La comunità come parte del progetto

Il coinvolgimento degli abitanti è l’altro elemento sul quale si misura l’esperimento marchigiano. Non soltanto pubblico delle iniziative, dunque, ma persone chiamate a partecipare alla costruzione del nuovo racconto dei luoghi. Per Mattia Vitali, presidente della Pro Loco di Barchi, il territorio

«non è un semplice fondale da cartolina, ma un custode di identità e relazioni umane profonde».

La riapertura di Palazzo Lenci e il recupero di ambienti rimasti a lungo inutilizzati assumono così un significato che va oltre il restauro degli edifici.

Una prospettiva condivisa dalla presidente della Pro Loco di Orciano, Linda Ricciardelli, secondo la quale:

«la forza dell’iniziativa risiede soprattutto nella capacità di creare relazioni tra soggetti diversi. Arte e paesaggio possono richiamare visitatori, ma anche modificare lo sguardo degli stessi residenti sui luoghi nei quali vivono».

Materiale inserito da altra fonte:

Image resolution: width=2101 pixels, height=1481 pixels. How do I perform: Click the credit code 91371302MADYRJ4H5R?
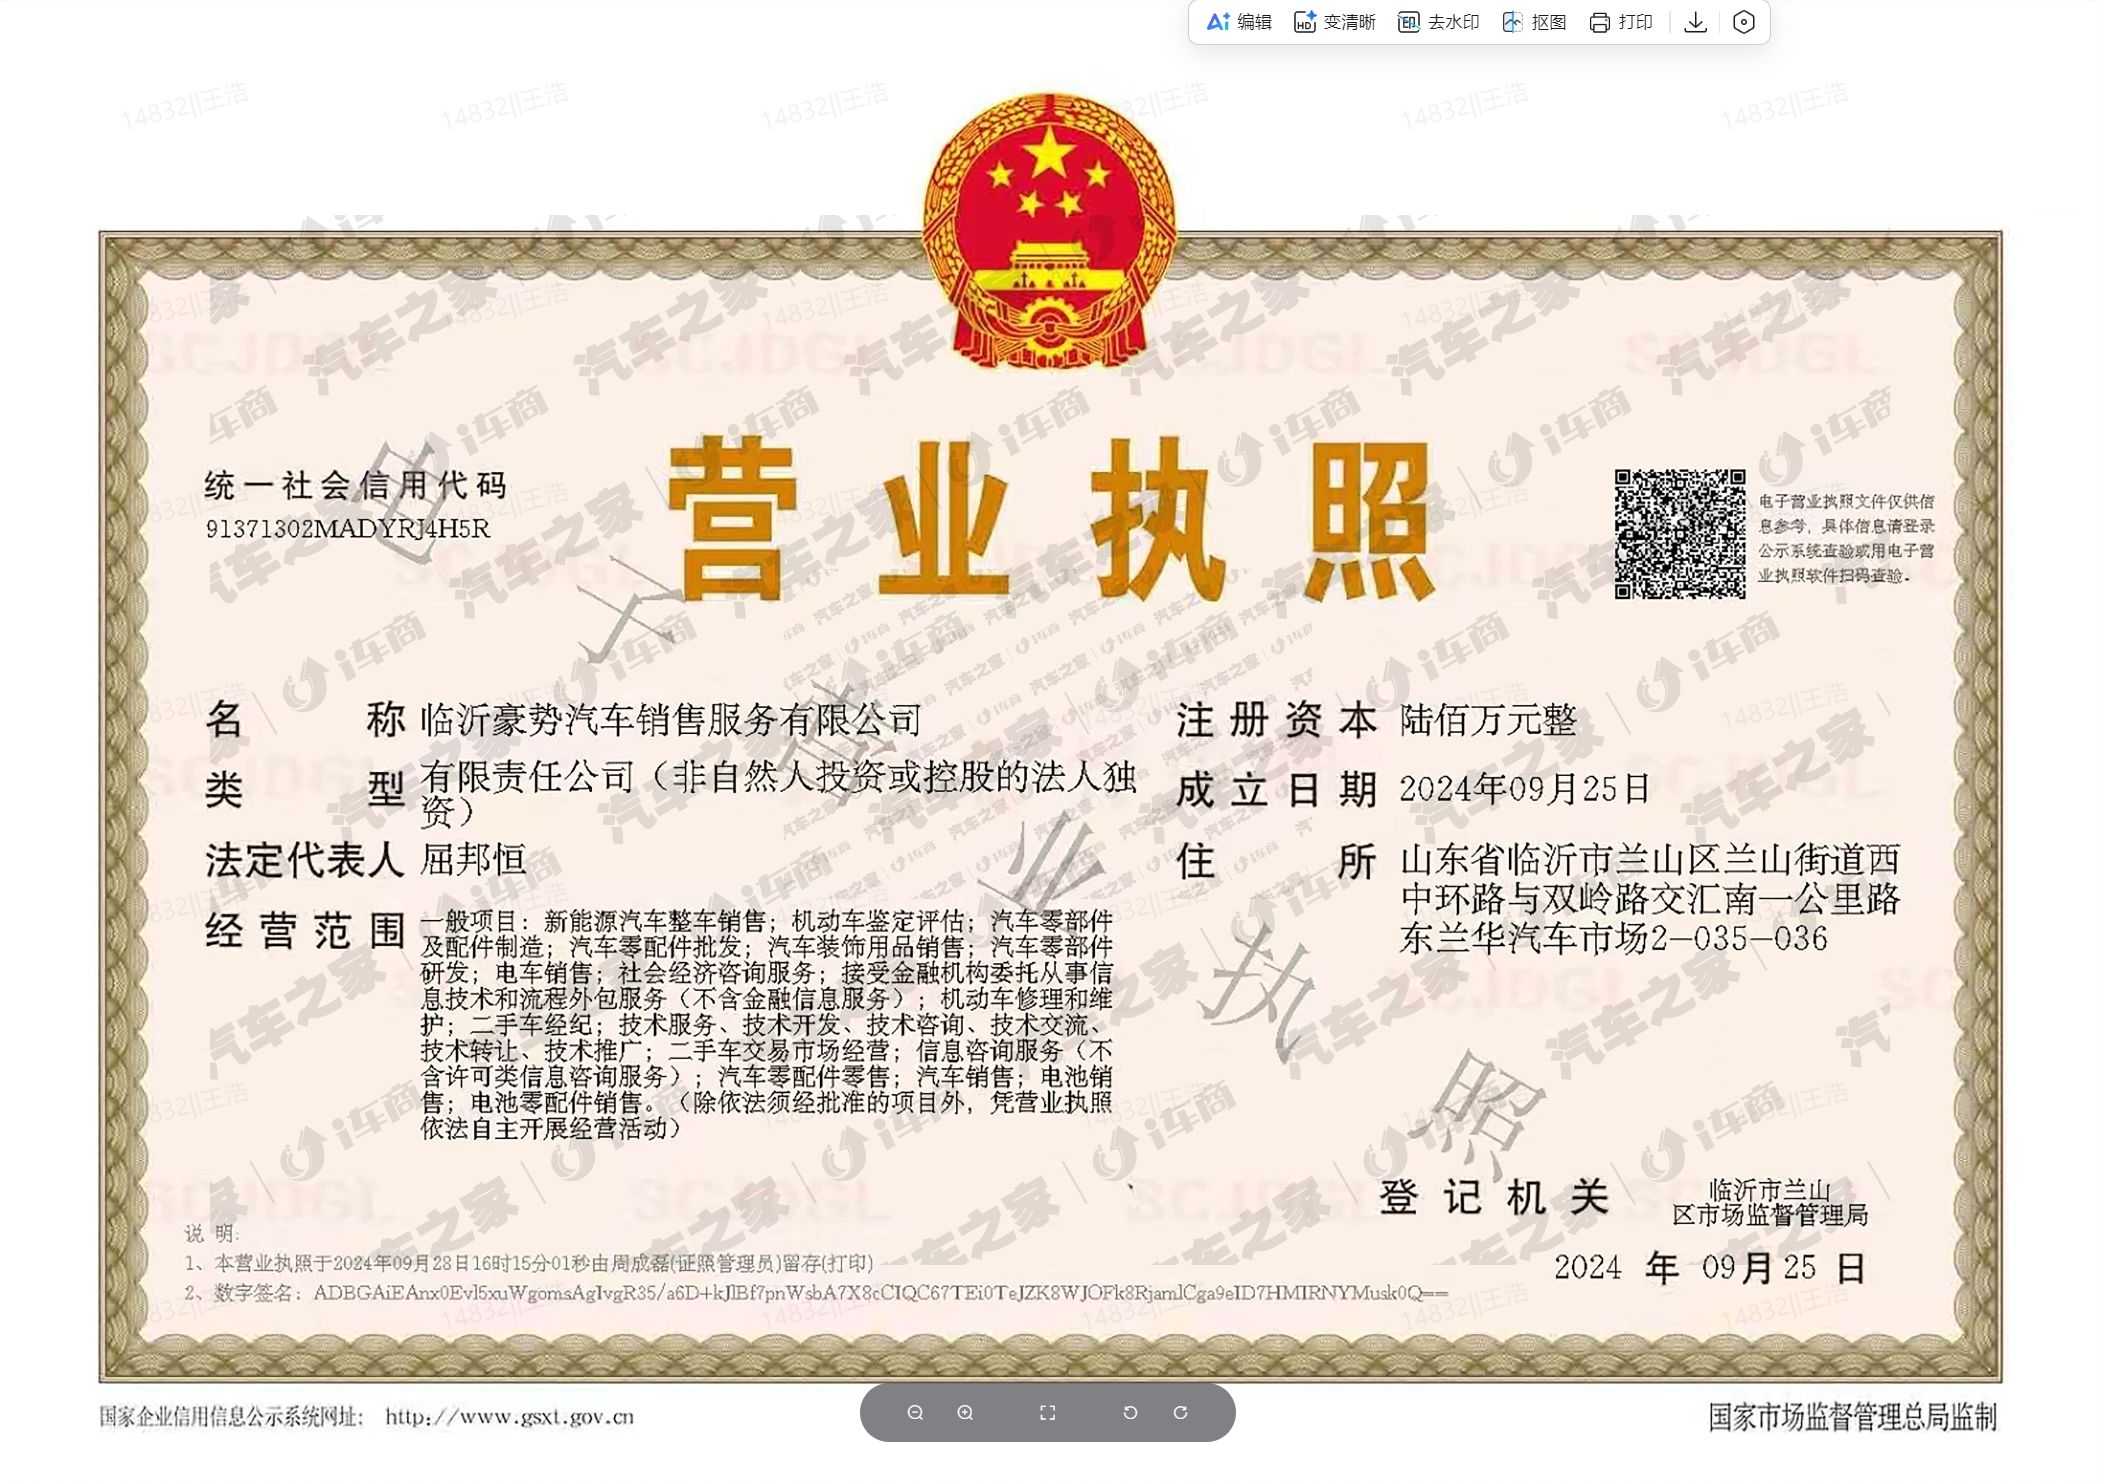(348, 528)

Ed è forse qui che il nome “Borghi Invisibili” trova il suo significato più concreto. L’invisibilità non riguarda luoghi scomparsi, ma ciò che rischiamo di non vedere più proprio perché è sempre stato davanti ai nostri occhi: un palazzo chiuso, una finestra vuota, una storia dimenticata, un sapere artigiano o una relazione perduta. Ri-abitare, allora, non significa necessariamente tornare a occupare fisicamente ogni edificio. Può voler dire ricominciare a guardarlo, restituirgli una funzione e inserirlo nuovamente nella vita della comunità. La stessa logica prosegue sul digitale. Il progetto sta costruendo un itinerario che dal mare di Torrette raggiunge Barchi passando per San Costanzo, Piagge, Orciano e altri centri del territorio. Barchi e Cerasa sono stati inoltre ricostruiti tridimensionalmente attraverso laser scanner, fotogrammetria e droni, permettendo di esplorare virtualmente le geometrie degli antichi nuclei urbani.

Tecnologia, arte contemporanea, recupero architettonico e memoria diventano così strumenti differenti di una stessa operazione: rendere nuovamente visibili luoghi che non vogliono trasformarsi in testimonianze immobili del passato, ma cercano un ruolo nel presente.